Alone in his hermitage on 22 September 1967 – a little over one year before his untimely death – Thomas Merton decided to make a recording. Because severe dermatitis in his hands hampered his ability to write, Merton used a tape recorder to dictate various things for a monk down at the monastery to type.

On occasion, however, he used the recorder for his own purposes, and on this day Merton recorded himself chanting in Latin the entirety of the Cistercian mass for the seventeenth Sunday after Pentecost.

His journal entry for the day gives no clue as to why he did this, nor does he explain himself on the tape. But as one listens to Merton chant a liturgy with which he was deeply familiar after more than 25 years as a monk of the Abbey of Gethsemani, one hears his love for the traditional liturgy, both in the brief explanations he provides about certain parts of the liturgy as well as in the passion with which he sings it.

(Emphasis supplied.) This is, of course, hugely interesting on its own. Merton is known primarily as a hermit, mystic, and writer. (That’s how we know him, at any rate.) His spiritual autobiography, The Seven Storey Mountain, is a classic of its kind. One is surprised, therefore, to hear that Merton took an opportunity to sing the traditional Cistercian Mass apparently simply for posterity’s sake. However, as Hillis explains, Merton’s attitudes on the liturgy and liturgical reform were complicated. While a supporter of some reform, Merton had reservations about the way the reform was carried out and what the reform entailed. In this regard, as we’ll see in a minute, he reminds us of Pope Paul himself. And we think—we’ll come back to this—that there is a lesson here for this moment in the life of the Church.

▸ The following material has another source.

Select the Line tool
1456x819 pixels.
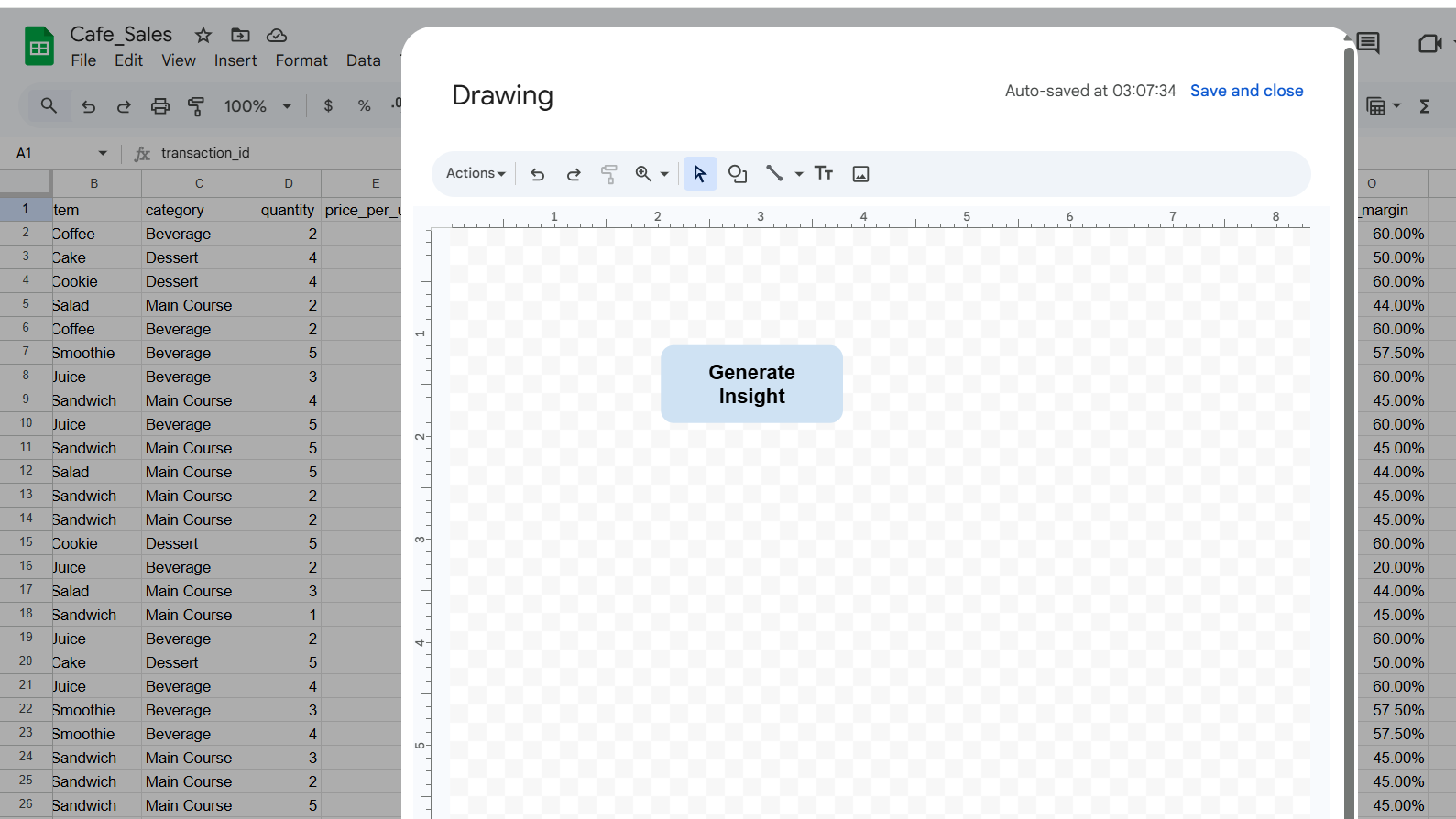coord(774,173)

Hillis goes on to tell us that Merton was enthusiastic, in some regards, about Sacrosanctum Concilium, the Council’s decree on the liturgy, and the liturgical reforms that followed the Council. Merton died in 1968, so he would have known the reforms of Inter Oecumenici best. Tres abhinc annos was issued in May 1967, coming into effect about a month later. Thus, one may say that Merton was spared the most radical revisions to the Roman Rite and knew primarily the modest-in-comparison (though not particularly modest in objective terms) reforms of Inter Oecumenici. At any rate, Merton plainly was in sympathy with some of the motivating intentions of the reforms. Indeed,

According to Merton, the laity have become in some cases little more than spectators, detached from the liturgy and detached from one another, and because of this, the Eucharist as a sacrament of unity rooted in communion is lost. Hence Merton’s enthusiasm for the emphasis in Sacrosanctum Concilium on greater participation of laity in the liturgy: “The nature of the liturgy is such that if you don’t have everyone fully participating in it, you don’t have fully liturgical worship.”

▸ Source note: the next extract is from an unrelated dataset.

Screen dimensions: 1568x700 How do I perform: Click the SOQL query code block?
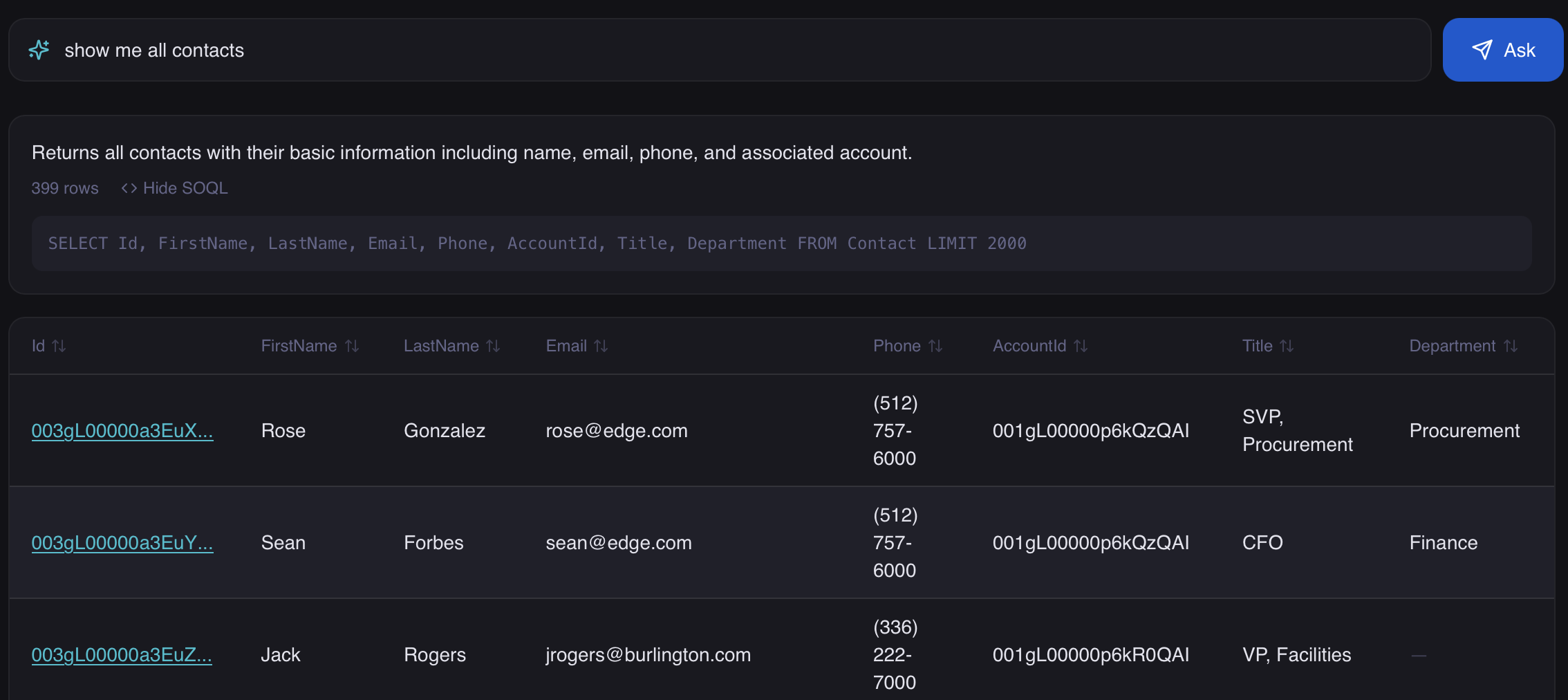(781, 243)
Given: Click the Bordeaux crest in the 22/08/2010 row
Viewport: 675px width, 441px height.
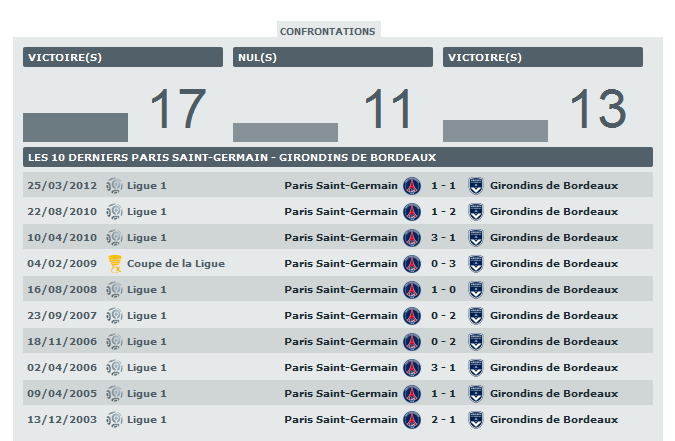Looking at the screenshot, I should pyautogui.click(x=476, y=211).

Reform of the liturgy necessitates the full, conscious and active participation of the laity, for it is only through this that the true nature of the church is manifested in and through the liturgy. Whereas the Council of Trent emphasized Christ’s presence in the Eucharist and in the priest, Sacrosanctum Concilium completes the picture by emphasizing Christ’s presence in the communion of the faithful, a communion manifested in the union of all in the work of prayer and worship.

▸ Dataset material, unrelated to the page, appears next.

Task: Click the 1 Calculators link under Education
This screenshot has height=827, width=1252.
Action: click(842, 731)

(Emphasis supplied.) Nevertheless, Merton understood that the problem—if it was a problem, and that itself remains a debatable and debated proposition—with the liturgy was not a problem with the Roman Rite itself, but a problem with the spirit in which the liturgy was performed. It is true, as Hillis demonstrates, Merton thought a spirit of openness and participation was needed. However, according to Hillis, Merton’s example of a liturgy motivated by a spirit of openness and full participation was a 1938 Mass he heard at Corpus Christi in New York City:

Interestingly, when Merton describes concretely what this kind of liturgy could look like, he appeals not to the new but to the old, pointing specifically to his experience of the liturgy at Corpus Christi parish in New York City in 1938. In this essay, he writes that it was in no small part because of the liturgy at Corpus Christi that he became a Catholic, a monk and a priest. What was it about the liturgy at Corpus Christi that set it apart?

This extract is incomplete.